Professor of Philosophy Receives Award from College: An Interview with Dr. Green

Salem Eames, Editor

   On Friday, Dr. Michael Green, Professor of Philosophy, was announced as the recipient of SUNY Oneonta’s 2012 Academic Excellence Award for the Use of Instructional Technology. Dr. Green received his Ph.D from the University of Chicago and he joined the SUNY Oneonta faculty in 1981. In 2009, he was awarded the college’s Susan Sutton Smith Prize for Faculty Excellence. The State Times conducted an interview with him via email.

ST:How did you come to Oneonta? Any interesting stories or funny anecdotes?

MG:When I was invited for a job interview so many years ago, one of the biggest problems was, how is the name of this place pronounced? I came here from the midwest, and I had no conception of a New York winter. I think it snowed every day for the first few winters my wife and I moved here. I had to learn a new language since the idioms and accents, especially of individuals from the City and Long Island, were so different. Apparently, no one says a “bottle of pop” or “carrying groceries in a paper sack.”

ST:I read your bio on the college news website and I see that you joined the faculty in 1981. That’s quite a long time.

MG:SUNY Oneonta has provided an environment very supportive of innovation in education and research. I have benefited tremendously from this support over the years.

ST:What is the relationship between the College’s philosophy toward academics and your own ideals and goals in teaching? Do you feel it’s a good fit?

MG:Both the College and myself desire to prepare students for the future. However, I hope to prepare students not just for a career, because many of these careers may not themselves exist for long in the future. I hope to prepare students for life so that they can orientate themselves in the fractured world they will inherit.

ST:What exactly do you want your students to “take with them” into life after attending one of your classes?

MG:After taking one of my classes, students should appreciate the fact that the United States is going through a long period of transition on four different timeframes. The world in which they live will be entirely different than the world in which their parent’s lived. To survive this uncertainty and disorder, they will need to learn to live through their SCAR’s caused by the fact that life will be much more challenging. They will need to develop Self-Reliance, Critical Awareness, Adaptability, and Resilience. Many of my courses investigate that nature of the transitions through which our society is moving and the particular components of each SCAR component.

ST:How does technology fit in to your philosophy of education? Is it an essential component that must be embraced, or do you think that it is possible to effectively teach “the old way” without utilizing the latest and greatest tools, so to speak?

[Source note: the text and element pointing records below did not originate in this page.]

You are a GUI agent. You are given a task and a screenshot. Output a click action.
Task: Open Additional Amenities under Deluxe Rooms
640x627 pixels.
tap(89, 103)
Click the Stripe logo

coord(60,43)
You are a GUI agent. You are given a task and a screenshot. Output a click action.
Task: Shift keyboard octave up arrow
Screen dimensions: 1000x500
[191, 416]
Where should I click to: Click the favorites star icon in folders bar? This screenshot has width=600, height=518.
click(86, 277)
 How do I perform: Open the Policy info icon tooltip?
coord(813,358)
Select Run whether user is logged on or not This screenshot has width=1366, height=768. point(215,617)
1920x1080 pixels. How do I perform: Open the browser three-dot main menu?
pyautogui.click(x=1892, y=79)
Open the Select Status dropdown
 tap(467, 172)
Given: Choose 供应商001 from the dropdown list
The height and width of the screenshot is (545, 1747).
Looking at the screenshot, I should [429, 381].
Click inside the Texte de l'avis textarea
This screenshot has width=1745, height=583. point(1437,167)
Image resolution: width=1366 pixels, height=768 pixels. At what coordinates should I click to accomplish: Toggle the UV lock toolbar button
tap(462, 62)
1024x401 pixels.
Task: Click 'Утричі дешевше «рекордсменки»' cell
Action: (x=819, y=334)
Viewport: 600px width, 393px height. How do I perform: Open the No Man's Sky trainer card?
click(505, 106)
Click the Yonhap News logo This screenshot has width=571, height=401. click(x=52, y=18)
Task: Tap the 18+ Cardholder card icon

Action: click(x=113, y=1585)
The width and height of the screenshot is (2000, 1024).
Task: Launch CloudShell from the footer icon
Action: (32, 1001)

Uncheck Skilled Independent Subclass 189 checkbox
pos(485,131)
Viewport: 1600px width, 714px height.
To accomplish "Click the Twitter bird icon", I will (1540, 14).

MG:Split-brain experiments show that the verbal side of the brain needs to make up stories to explain why the nonverbal side does what it does. This provides a clue to the nature of thought, which is to create simulations or stories. Technology can help in this process in two ways. In Critical Thinking classes students learn to think by simulating various thought processes. Ethics students learn to think ethically and critically through case study simulations that the computer makes easier to construct and manage.

ST:How do you integrate technology into your classroom? Which sorts of tools do you think are important, and which are not important–or what works and what doesn’t? Pretty much, what specific applications of technology do you use in your classes?

MG:I attempt to construct learning simulations so that students can learn problem-solving skills as well as particular logical or ethical patterns of thinking. I first designed tutorials and exercises in FORTRan, W.W.Norton took these tutorials and exercises and converted them to a web-format. These were insufficiently interactive, so I design other exercises in Javascript and Java to provide more practice. I then discovered a web-based system, Quia, for constructing various learning activities. I was using this before the College decided to use Angel, and the costs of converting to Angel in terms of labor was too great, so I have not moved them over to Angel.

   From the College news release: Now in its 11th year, the Academic Excellence Award for the Use of Instructional Technology is made possible in part by the gifts of SUNY Oneonta alumni to the Alumni Annual Fund. In recognition of the award, Dr. Green will receive $1,000 from the college’s Fund for Academic Excellence.